What Is an Abusive Relationship?

An abusive relationship is where one person administers actions, words, or behavior as a way of controlling or intimidating the other. It may involve physical violence, but a lot of times it mainly involves or starts with verbal abuse. Verbal abuse triggers emotions in the victim in a relationship.

Examples of emotional abuse can be continuous criticism, humiliation, or gaslighting. But that’s not all, an abuser can also cut you off from friends and family, manipulate the money flow, or simply threaten and intimidate you to get his or her way. To put it simply, power and control are the signs of abuse; it is never your fault.

Anyone can become an abuse victim irrespective of gender or age, and no one should be treated in this manner. If you’re in an abusive relationship or you suspect your partner is sometimes not fair with their actions or words, then this article is for you.

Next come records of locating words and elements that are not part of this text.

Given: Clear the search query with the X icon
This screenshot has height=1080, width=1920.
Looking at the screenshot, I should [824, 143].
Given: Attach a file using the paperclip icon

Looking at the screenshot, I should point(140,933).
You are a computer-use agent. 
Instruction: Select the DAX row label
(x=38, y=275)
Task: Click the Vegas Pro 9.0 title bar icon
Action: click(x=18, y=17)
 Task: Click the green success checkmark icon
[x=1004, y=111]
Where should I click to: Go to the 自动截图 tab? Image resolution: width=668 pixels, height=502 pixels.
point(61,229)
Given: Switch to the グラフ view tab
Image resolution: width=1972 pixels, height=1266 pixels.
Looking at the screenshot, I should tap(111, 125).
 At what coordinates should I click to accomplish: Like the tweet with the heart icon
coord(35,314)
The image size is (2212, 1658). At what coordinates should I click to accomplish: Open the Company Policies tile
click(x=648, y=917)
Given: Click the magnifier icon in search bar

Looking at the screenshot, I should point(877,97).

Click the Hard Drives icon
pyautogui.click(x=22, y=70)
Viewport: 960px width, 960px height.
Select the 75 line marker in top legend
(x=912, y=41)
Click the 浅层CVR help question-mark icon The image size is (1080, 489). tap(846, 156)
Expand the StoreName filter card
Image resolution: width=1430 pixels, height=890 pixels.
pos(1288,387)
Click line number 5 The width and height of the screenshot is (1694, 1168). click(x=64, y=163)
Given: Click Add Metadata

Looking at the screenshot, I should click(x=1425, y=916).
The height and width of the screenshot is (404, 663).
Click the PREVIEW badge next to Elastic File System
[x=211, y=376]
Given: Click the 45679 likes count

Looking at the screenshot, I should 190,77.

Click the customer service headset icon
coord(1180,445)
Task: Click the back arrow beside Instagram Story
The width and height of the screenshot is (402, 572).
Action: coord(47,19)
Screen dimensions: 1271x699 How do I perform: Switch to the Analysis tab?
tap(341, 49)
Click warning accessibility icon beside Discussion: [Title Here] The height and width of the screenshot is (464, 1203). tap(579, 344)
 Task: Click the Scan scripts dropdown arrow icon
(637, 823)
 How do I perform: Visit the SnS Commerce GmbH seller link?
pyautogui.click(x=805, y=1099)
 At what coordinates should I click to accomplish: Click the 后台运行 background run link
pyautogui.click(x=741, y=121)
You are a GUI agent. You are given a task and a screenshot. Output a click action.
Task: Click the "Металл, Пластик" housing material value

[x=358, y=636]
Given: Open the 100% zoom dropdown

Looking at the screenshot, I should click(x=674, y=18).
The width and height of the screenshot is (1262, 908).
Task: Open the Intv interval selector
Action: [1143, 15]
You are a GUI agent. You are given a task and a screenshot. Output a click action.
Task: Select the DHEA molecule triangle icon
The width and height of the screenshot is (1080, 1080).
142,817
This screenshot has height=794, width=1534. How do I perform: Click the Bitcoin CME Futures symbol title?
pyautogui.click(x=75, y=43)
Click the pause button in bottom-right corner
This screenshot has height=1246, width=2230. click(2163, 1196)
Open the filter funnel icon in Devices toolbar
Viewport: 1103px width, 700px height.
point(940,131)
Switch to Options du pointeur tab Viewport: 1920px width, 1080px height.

If you read carefully, you will probably have a clear direction by the end of this article. This article provides a constructive approach in case you find your partner abusive.

How to Recognize the Signs of an Abusive Relationship

It is difficult to face the fact that the person you love hurts you. In case you find yourself asking the question Am I in an abusive relationship? consider the following indications:

Abusive Relationship

1. Physical Violence

Any form of hitting, slapping, punching, kicking, choking, or pushing is an obvious sign of abuse. Never trust your partner if they tell you it was accidental or that they lost control.

2. Threats or Intimidation:

Shouting, breaking down property, or threatening to harm you are signs of your partner threatening you. That does not just stop there; they might as well involve children, pets, or loved ones in case you fail to do what he or she want.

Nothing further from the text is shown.